Potluck Dinner Guidelines

In preparing for the potluck dinner, please use the guidelines outlined below, or the Dietary Guidelines as posted by the Weston A. Price Foundation.  You may contribute whatever course you like.  On Ethnic Nights (see schedule), please bring a dish to represent the culinary culture of the evening.  Feel free to modify any recipe to comply with the guidelines below.  We also highly recommend contributing dishes made from recipes out of Nourishing Traditions by Sally FallonInternal Bliss by Dr. Natasha Campbell McBride, Tender Grassfed Meat by Stanley Fishman, and Wild Fermentation by Sandor Ellix Katz.

Produce – GMO-free & pesticide-free or organic/beyond organic or biodynamic
Grains, nuts, seeds & beans – GMO-free, sprouted (soy: fermented!)

### [RECORDED INFORMATION]
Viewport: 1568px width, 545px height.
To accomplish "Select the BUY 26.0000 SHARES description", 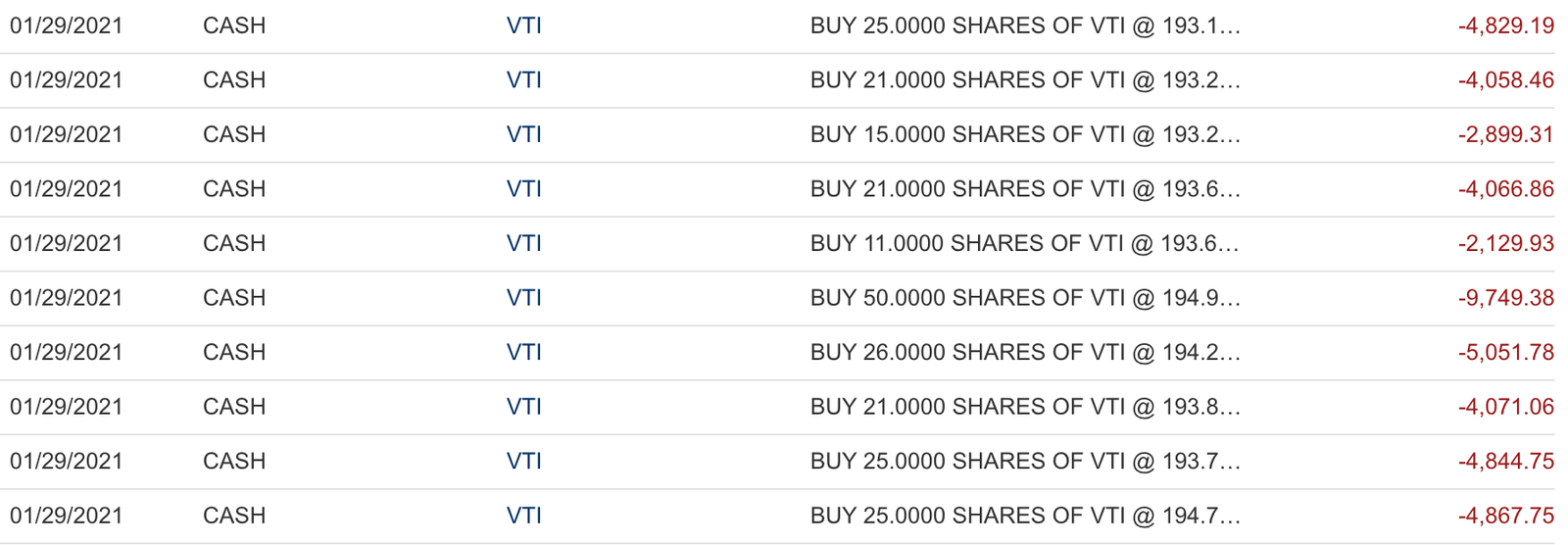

### [YOUR TASKS]
a) Reproduce the potluck guidelines word for word, everything from "Potluck Dinner Guidelines" down to "beans – GMO-free, sprouted (soy: fermented!)".
b) According to the potluck guidelines, what should participants bring on Ethnic Nights?

### [PER-TASK ANSWERS]
a)
Potluck Dinner Guidelines

In preparing for the potluck dinner, please use the guidelines outlined below, or the Dietary Guidelines as posted by the Weston A. Price Foundation.  You may contribute whatever course you like.  On Ethnic Nights (see schedule), please bring a dish to represent the culinary culture of the evening.  Feel free to modify any recipe to comply with the guidelines below.  We also highly recommend contributing dishes made from recipes out of Nourishing Traditions by Sally FallonInternal Bliss by Dr. Natasha Campbell McBride, Tender Grassfed Meat by Stanley Fishman, and Wild Fermentation by Sandor Ellix Katz.

Produce – GMO-free & pesticide-free or organic/beyond organic or biodynamic
Grains, nuts, seeds & beans – GMO-free, sprouted (soy: fermented!)

b) A dish that represents the culinary culture of the evening.